WHAT TO DO:
Would you retype, word for word, the line with "Where should I" and each line after it to the end of the entries below, leaving the pictures out?

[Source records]
▼▼▼
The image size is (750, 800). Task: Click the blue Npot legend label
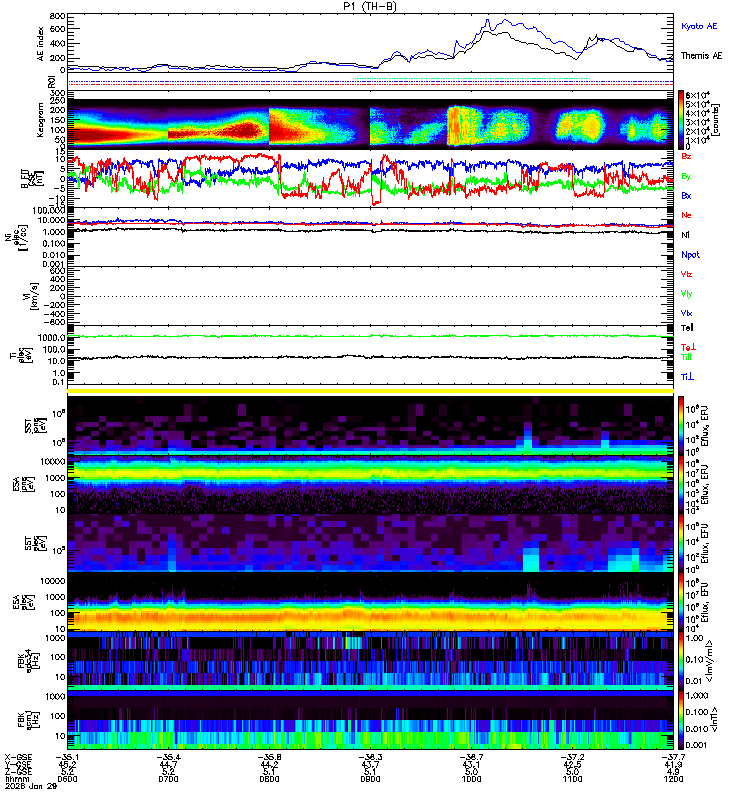(x=690, y=255)
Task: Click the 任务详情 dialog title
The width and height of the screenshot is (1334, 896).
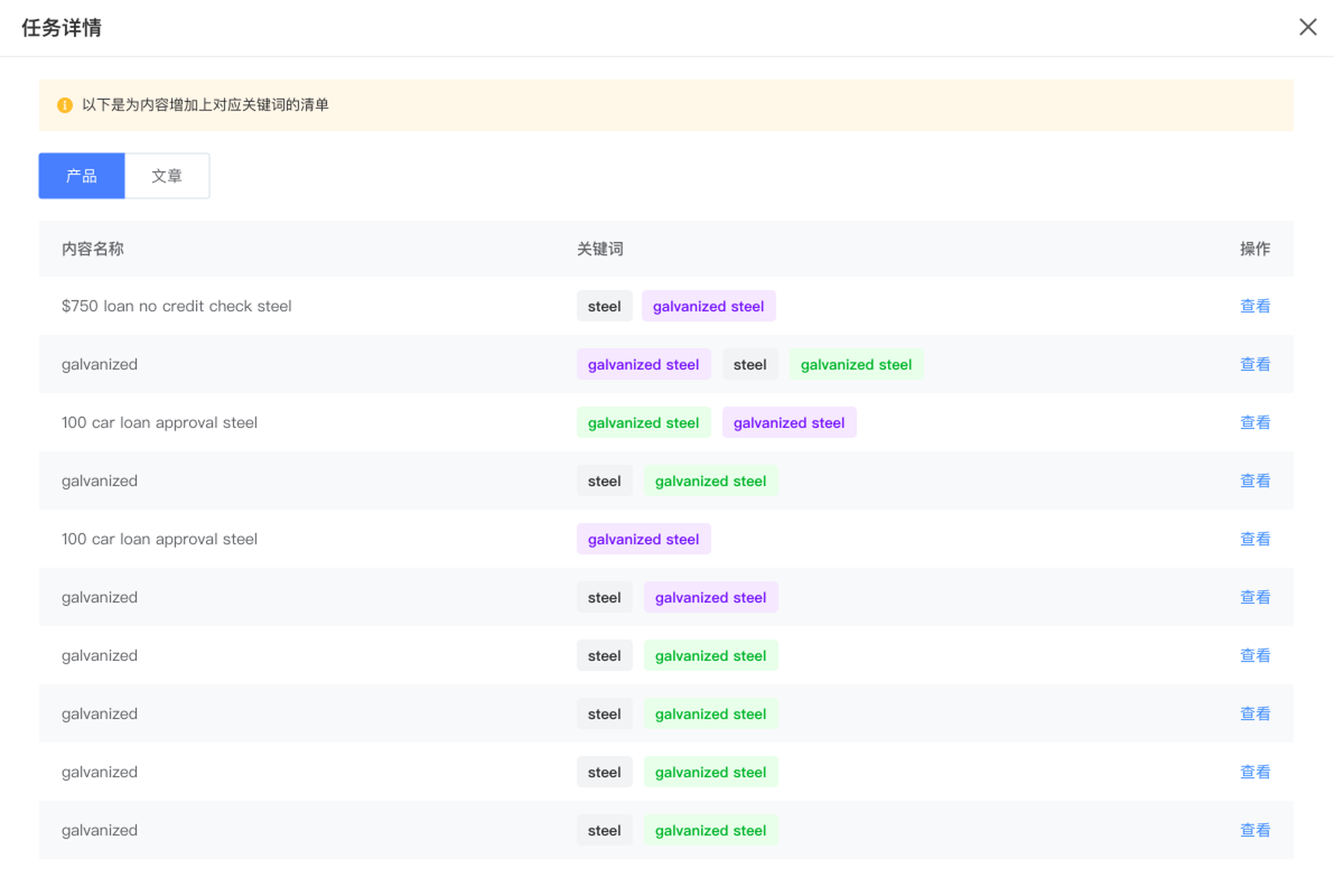Action: (x=62, y=28)
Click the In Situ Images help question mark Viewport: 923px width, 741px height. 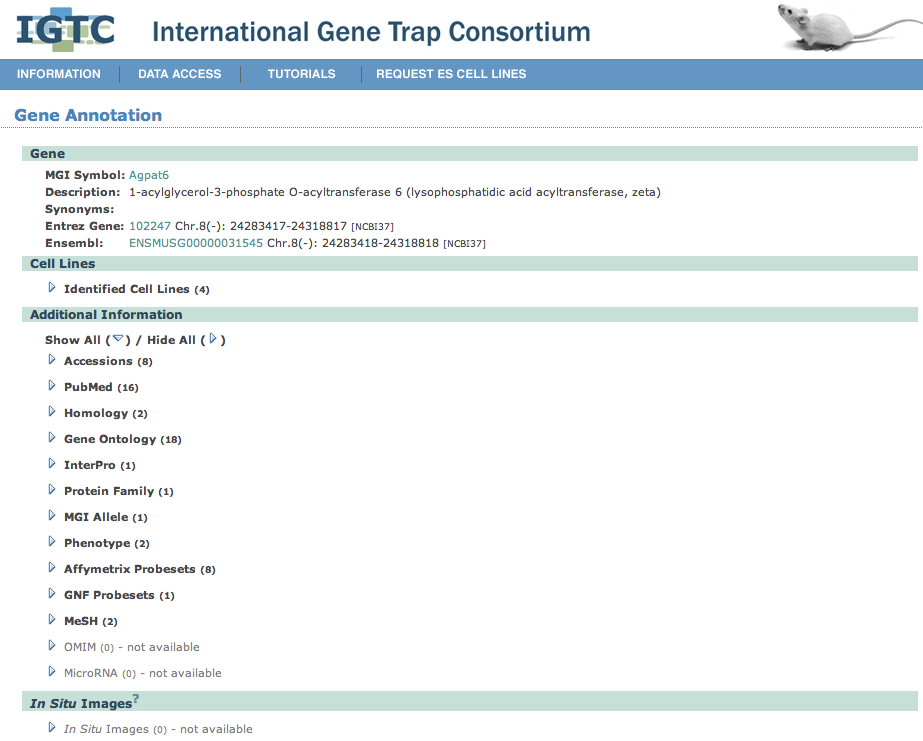click(136, 698)
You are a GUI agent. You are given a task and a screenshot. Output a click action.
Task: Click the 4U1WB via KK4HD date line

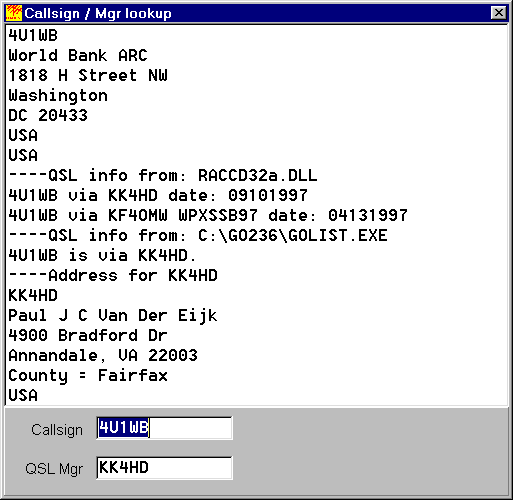[x=158, y=196]
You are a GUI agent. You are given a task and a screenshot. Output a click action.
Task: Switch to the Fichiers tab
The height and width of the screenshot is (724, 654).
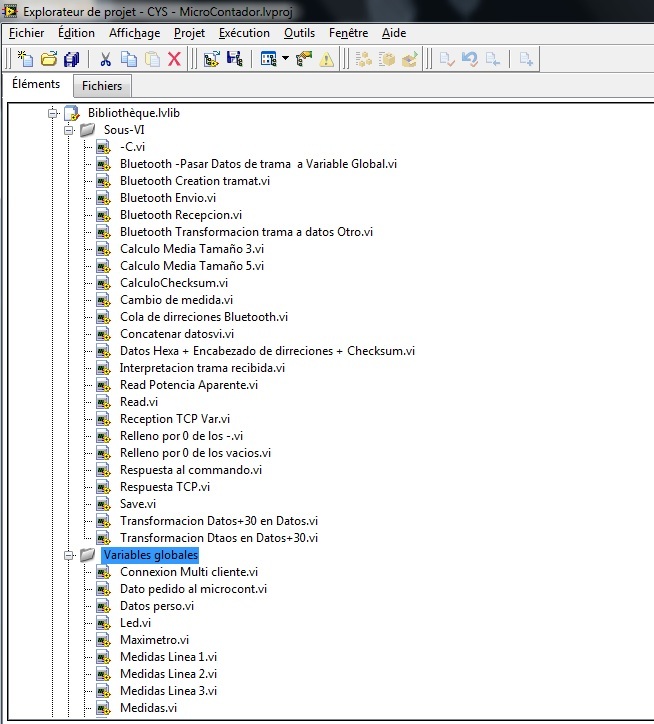(102, 86)
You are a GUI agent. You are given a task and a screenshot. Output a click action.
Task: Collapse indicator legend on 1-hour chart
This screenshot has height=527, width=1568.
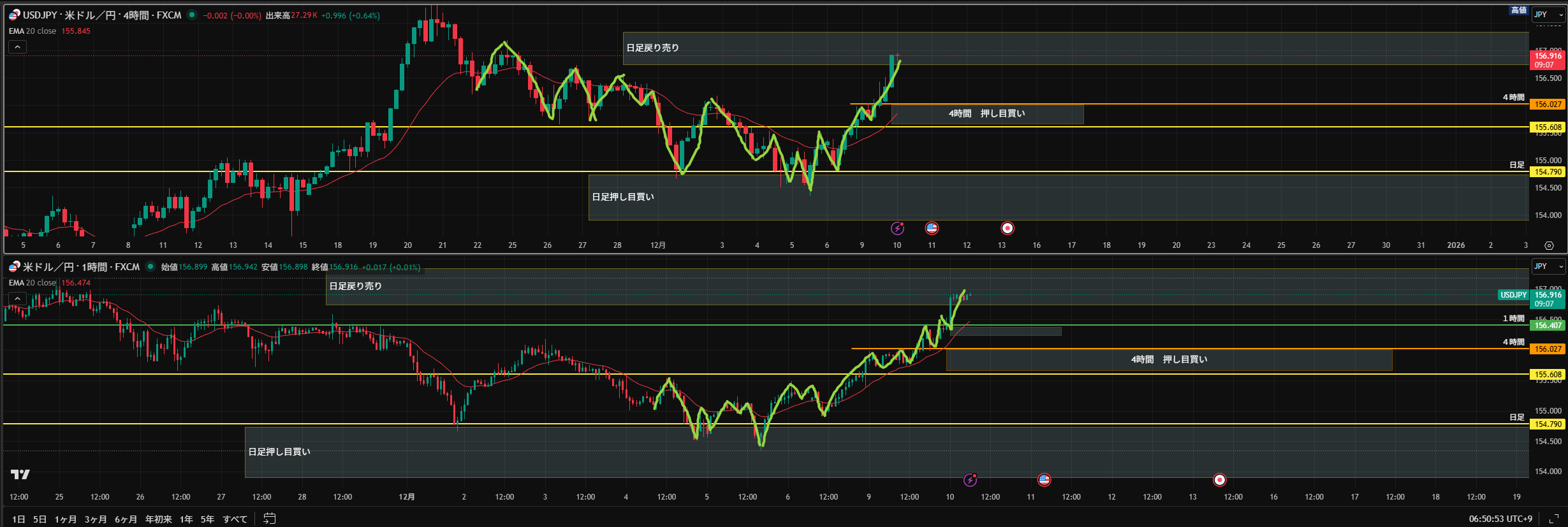click(x=17, y=298)
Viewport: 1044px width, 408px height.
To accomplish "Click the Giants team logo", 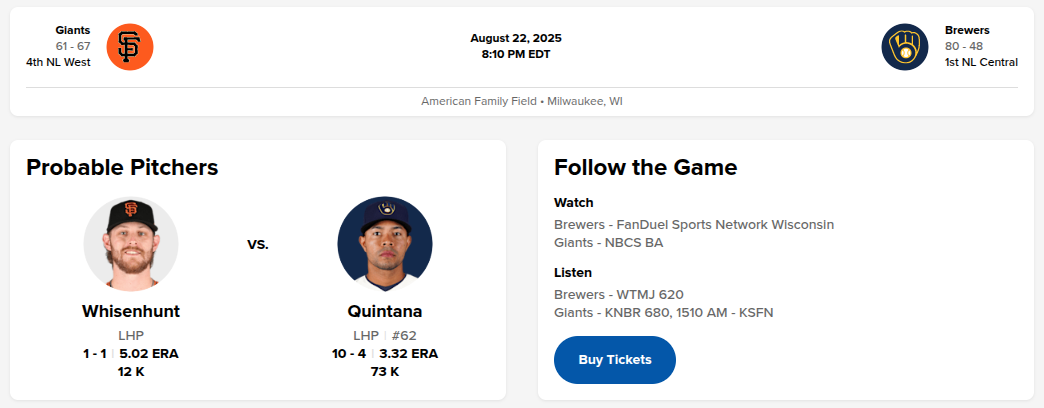I will pyautogui.click(x=129, y=46).
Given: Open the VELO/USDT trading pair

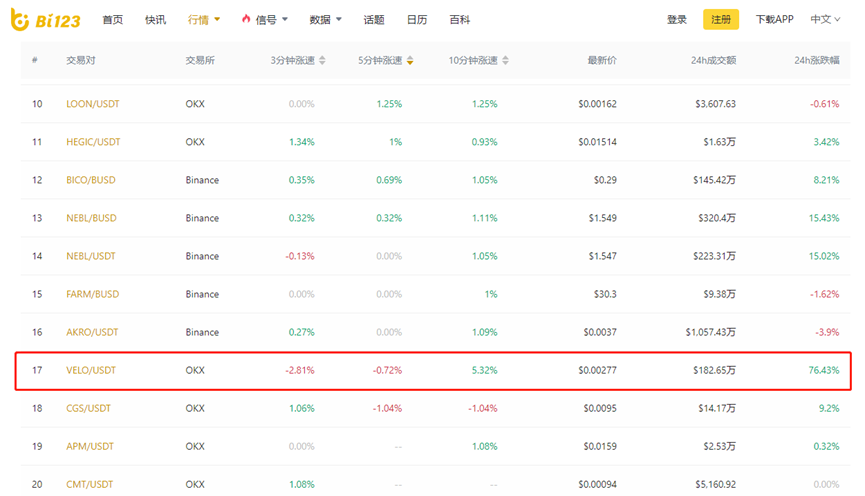Looking at the screenshot, I should coord(91,371).
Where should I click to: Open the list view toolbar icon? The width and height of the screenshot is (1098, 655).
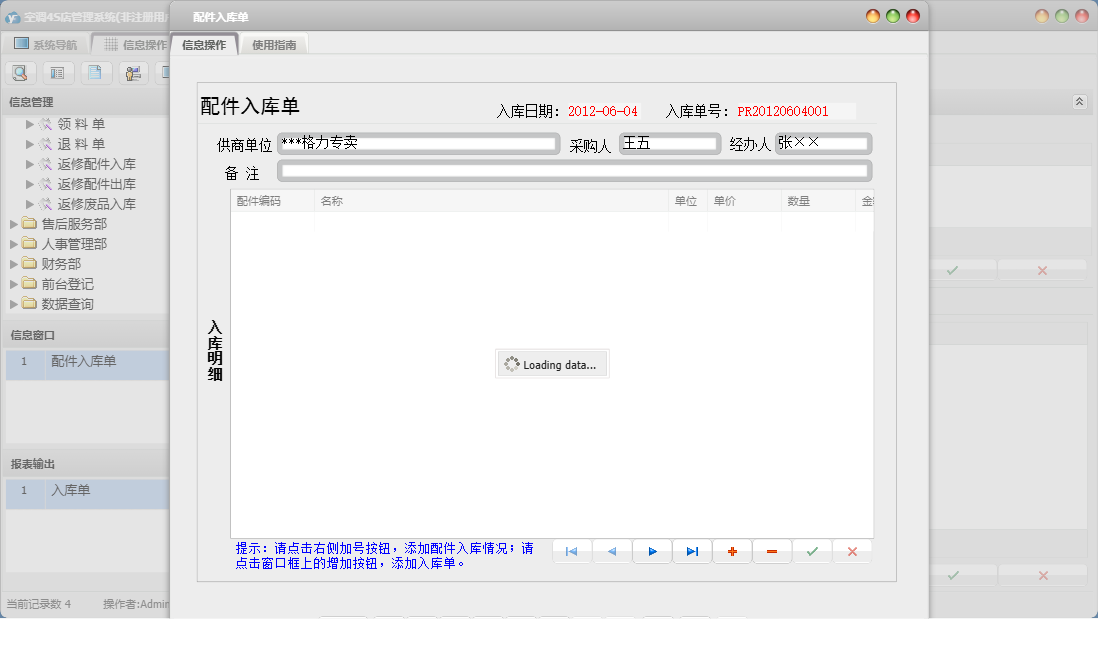(57, 72)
▲▲▲
EXERCISE RESULT:
Where should I click to: Open the list view toolbar icon? The width and height of the screenshot is (1098, 655).
(57, 72)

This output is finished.